Crazy Eights

Prior to the quarantine, I wrote this article and I am now publishing it with permission from my son.

Before I was a parent, I had heard about the “terrible twos” and the angst and mood swings of teens; but, I never heard much about the years in between. This lack of information led me to think I’d be on easy street for a long stretch after I survived the toddler years. However, I’m knee-deep in what I call the crazy eights! 

My eight-year-old son is desperate to be grown up and self-sufficient. He wants to do everything just like his dad. On the weekends, he often wakes up before the sun, dresses in starched jeans, a button-down shirt and cowboy hat, and waits for my husband to get ready so they can go work on the ranch. He has also been named Jr. Assistant Chief at our volunteer fire department. He has a solid work ethic for what he feels worthwhile. 

He is making new friends, developing his own unique way of doing things, and entering the world of all things electronic. There has been a shift in what he considers important. Legos, Hot Wheels, and board books are being replaced with video games and graphic novels. He has become increasingly particular about his appearance. He now has several hair products, and he recently asked for a suit, specifying one with the “secret pocket” in the jacket. I was excited to take him to get fitted and pick out ties; however, I secretly still want to buy T-shirts with dinosaurs and trucks. 

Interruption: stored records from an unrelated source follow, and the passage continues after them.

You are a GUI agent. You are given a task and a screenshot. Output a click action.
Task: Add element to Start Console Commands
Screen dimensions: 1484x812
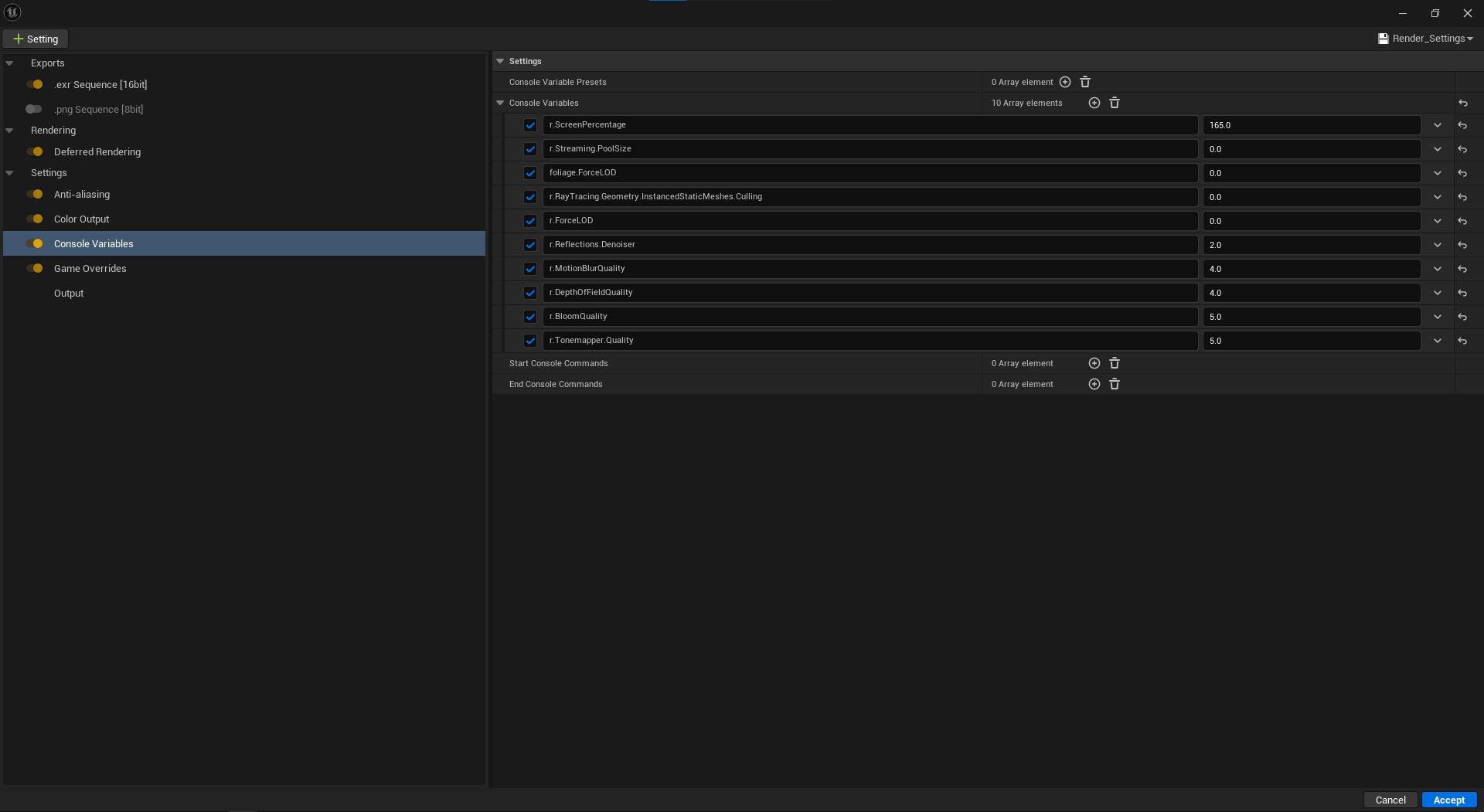tap(1094, 362)
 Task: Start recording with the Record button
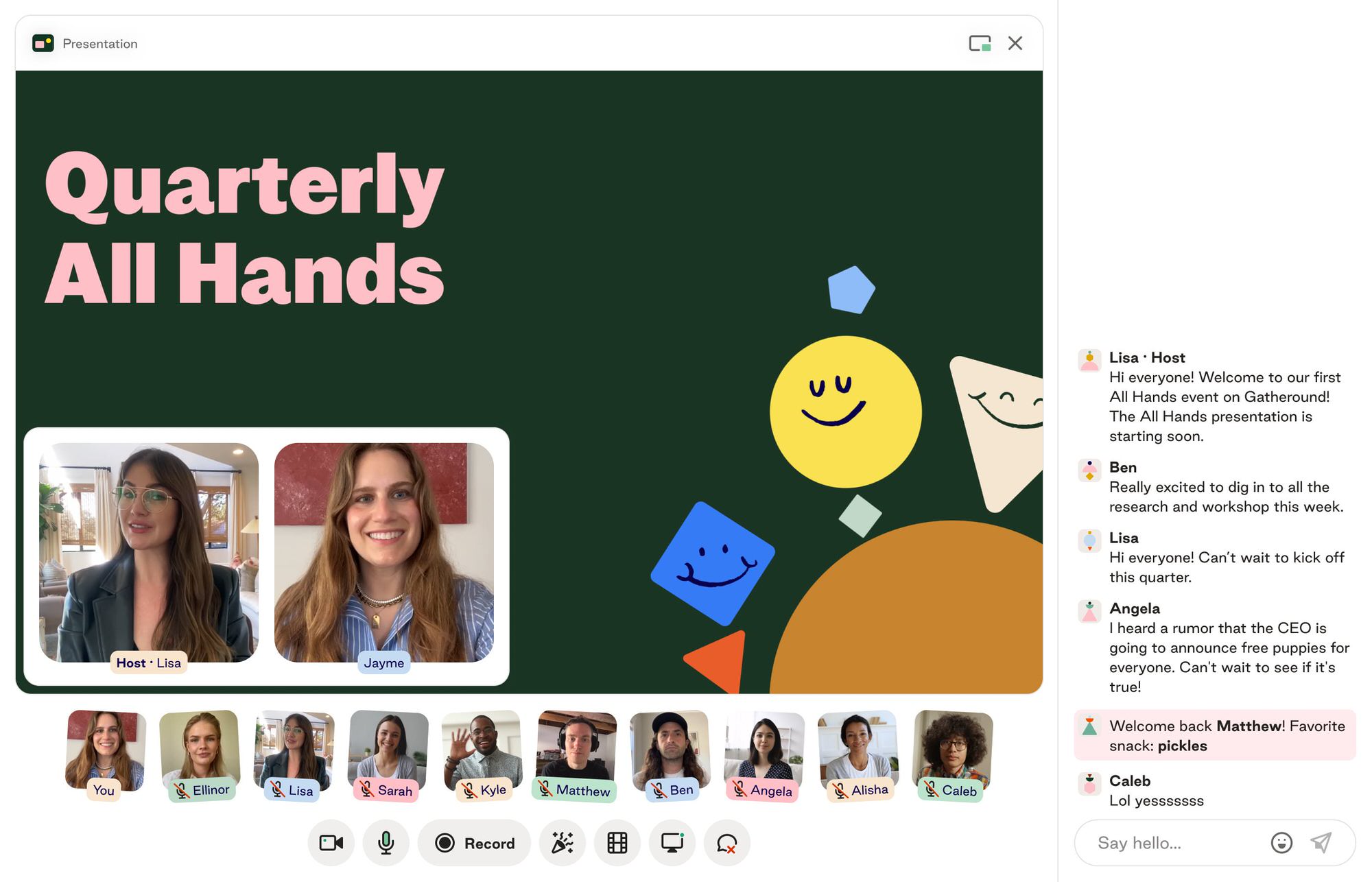tap(475, 842)
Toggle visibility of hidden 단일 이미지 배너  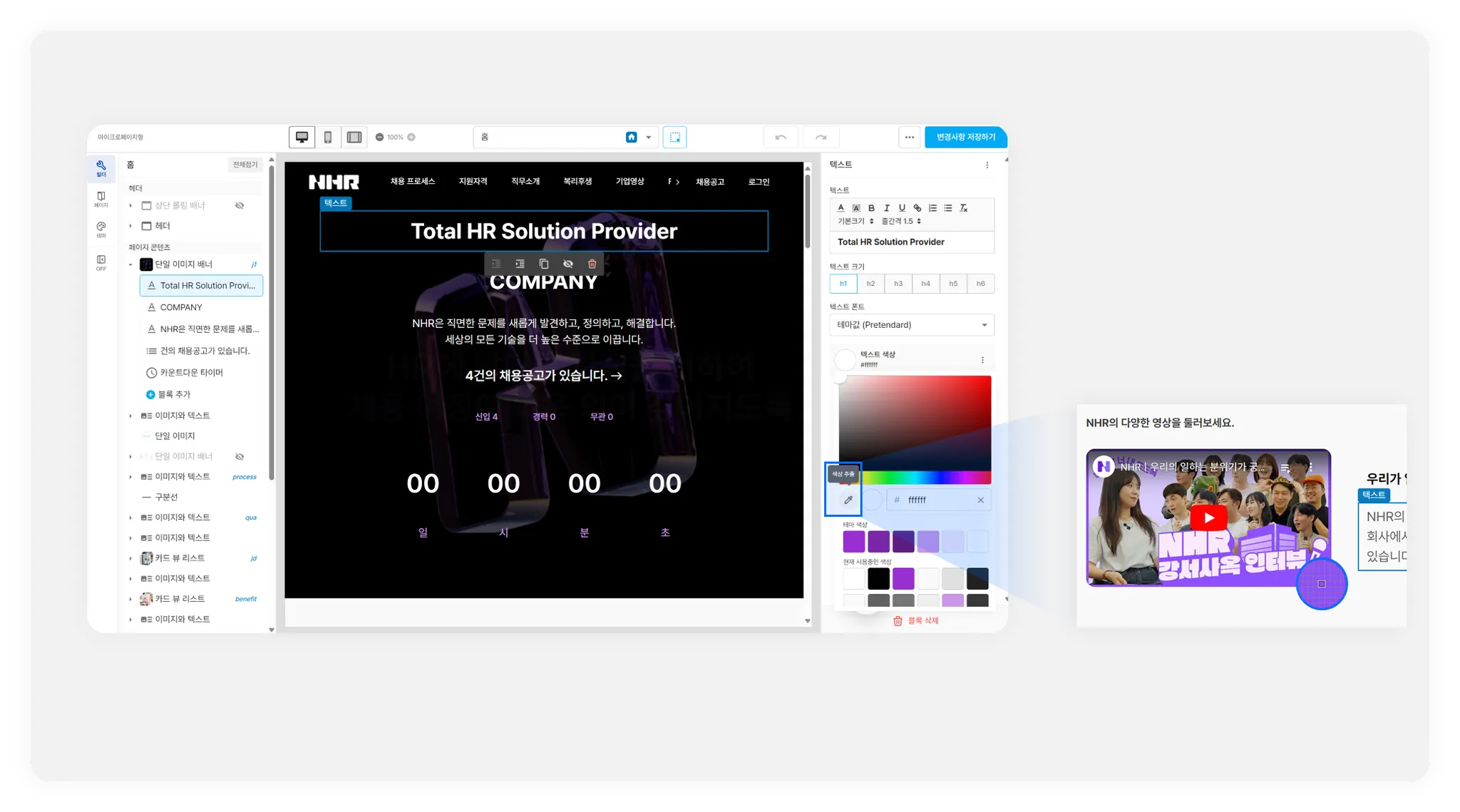(x=240, y=456)
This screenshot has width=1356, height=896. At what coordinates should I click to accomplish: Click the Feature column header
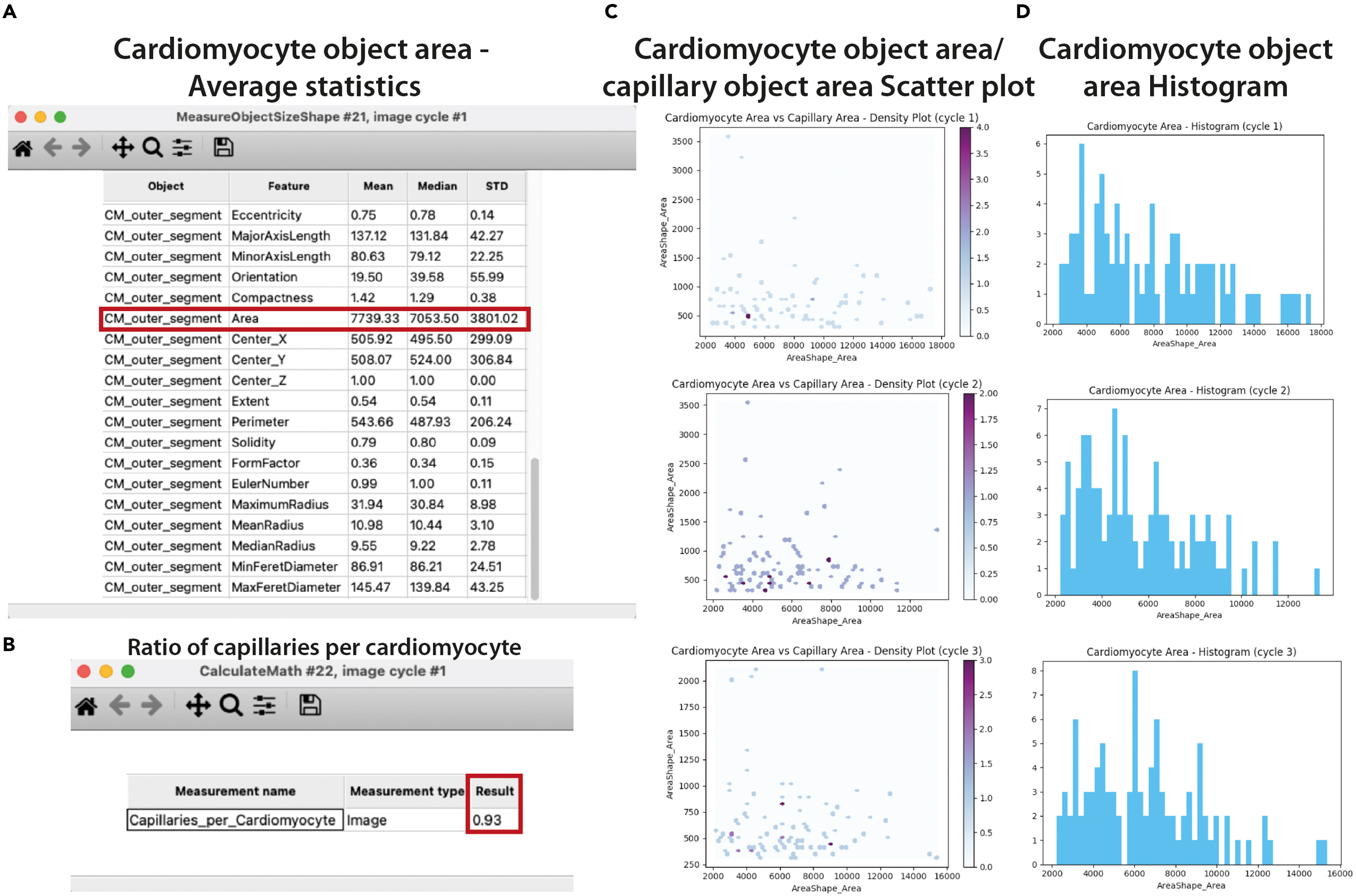click(288, 186)
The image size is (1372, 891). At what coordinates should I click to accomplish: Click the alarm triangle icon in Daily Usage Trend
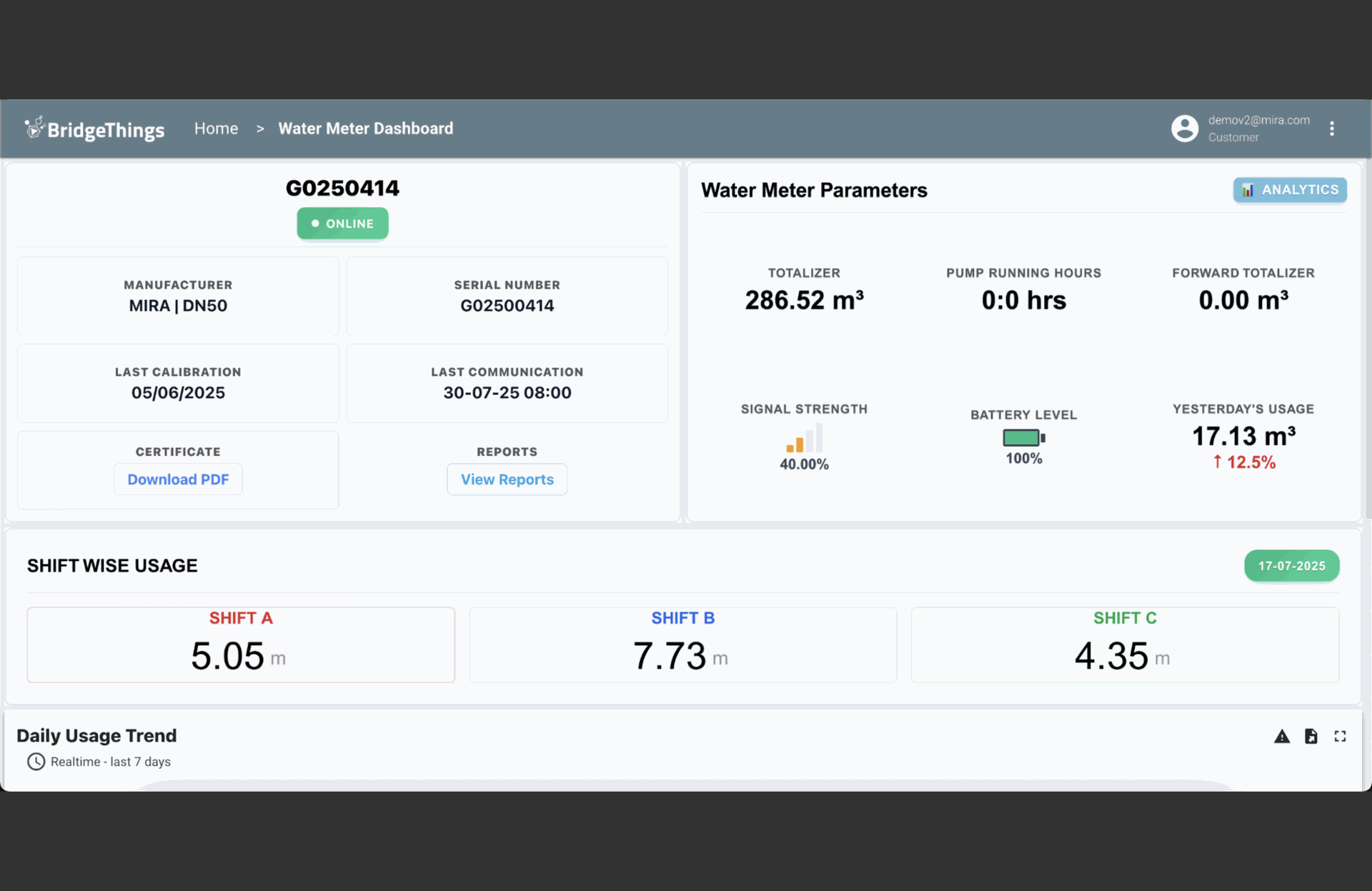point(1281,737)
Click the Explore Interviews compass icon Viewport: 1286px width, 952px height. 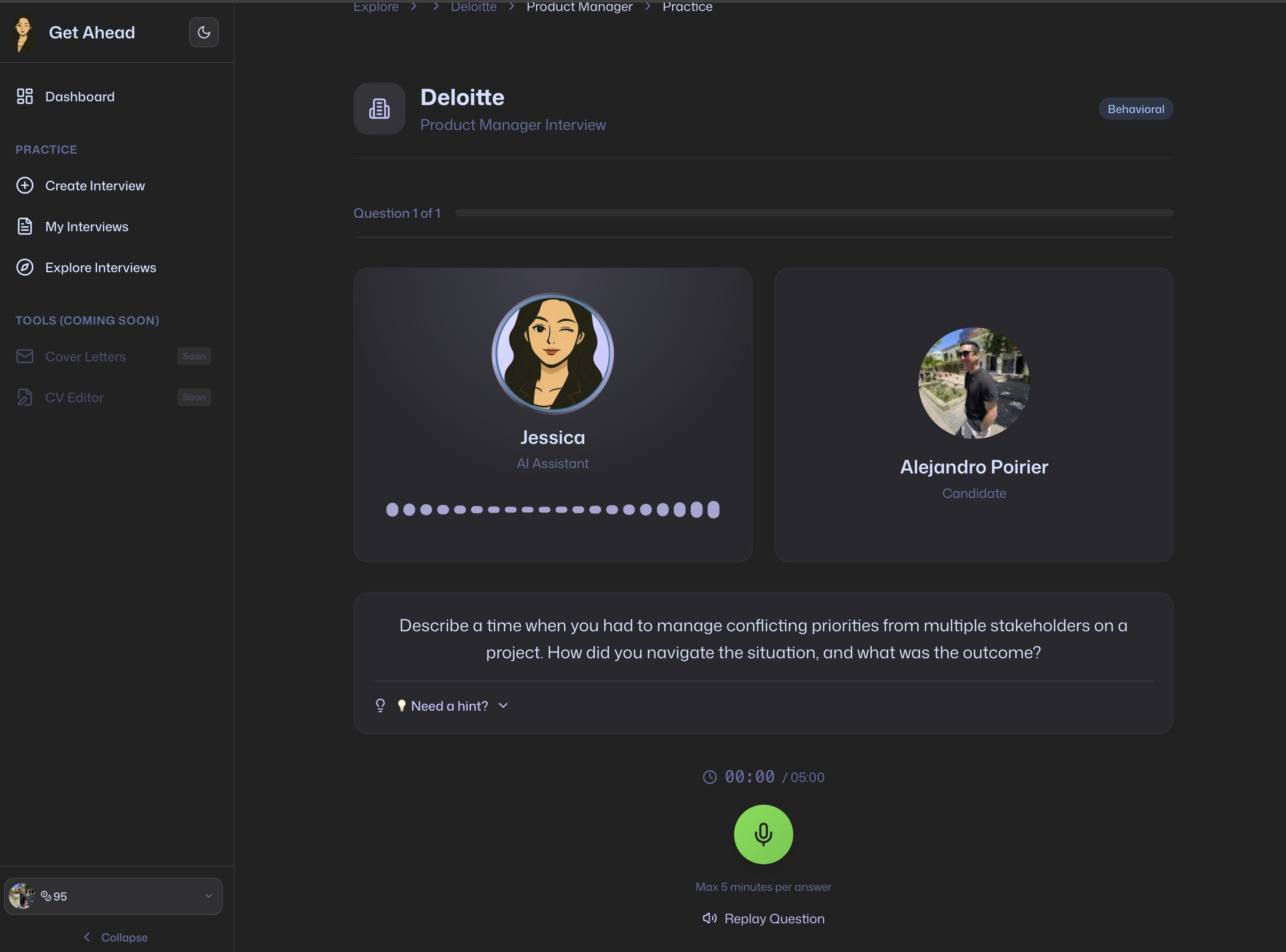tap(24, 267)
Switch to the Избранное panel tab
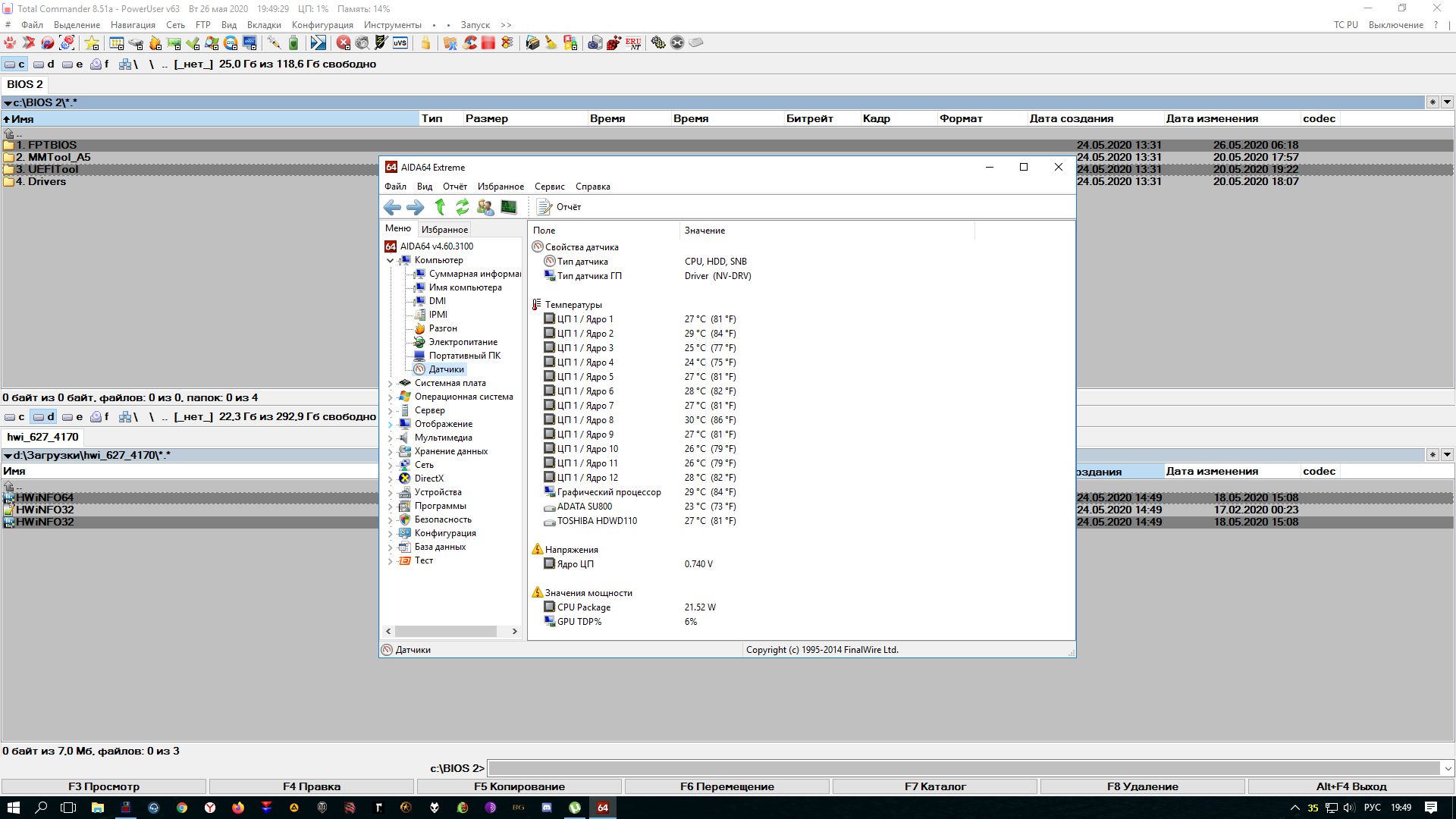This screenshot has width=1456, height=819. tap(444, 229)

What used to be so simple is becoming very complicated. I feel like I’m on the losing end of a battle against a barrage of outside influences. The world outside my door and the one streaming in through the internet launches me into police mama mode. My reaction is to put up a wall, enforce strict rules and boundaries, and parent in fear. However, the more I try to enforce my 563 rules, the more push back I get. Before I know it we are in an epic power struggle. After the smoke clears, I find myself with a heavy heart consumed with guilt and regret. My son recovers quickly, forgiving me long before I forgive myself.

Sometimes it feels like a tug of war. 

Me: trying to hold on to that little boy I rocked in my lap, the one who loved to play with playdough and blocks.

Him: determined to make his own rules

Me: trying to maintain control over all aspects of his life

Him: trying to gain control over just a few. 

I’m terrified if I don’t play the cards just right, I’ll end up messing him up, failing him, or even worse, losing him.

When parenting seems too heavy and I feel like a failure, I take a breath and remind myself that of all the women out there, God chose me to be the mother of this boy. Knowing each of us, he still matched us together. He has a plan for this adventure and luckily, he will be there each step of the way, never abandoning me. Luckily, I also have an amazing husband who has a skill set of calmly extinguishing our fiery tempers.

While the frustrations are evident, this season of childhood is fascinating. I get a front-row seat to observe talents and skills blossom. My eight-year-old still has the curious and adventurous spirit he did when he was just a year old, but he has become stronger, bolder, and more determined. He is creative, outgoing, loving, and compassionate. He is funny and bright and continually amazes me with his ideas. He is nothing like I thought he would be, he is even better! My heart swells with pride as I watch him develop into a young man.

Just like the terrible twos, the crazy eights feel like an emotional roller coaster ride. I’m white-knuckled, holding on for dear life, screaming and seconds later laughing. When everything slows down and I have a moment to take it all in, I grasp how much time has already past and how little is left. Not long from now, I’ll have to let go. It makes me realize how much each moment counts and how much I waste in a combat zone. I pray for guidance and lots of patience so I can be the mother my son needs. I hope when he is grown, he will carry on the best parts of me and smile when thinking back on his days as a boy and knowing, I’ve always and will always love him ALL the time.

Comments

  1. Christine

    So sweet. 13 and 18 were other milestones for me and my boys. Hang in there! You are on the right track. Love does cover a multitude of sins.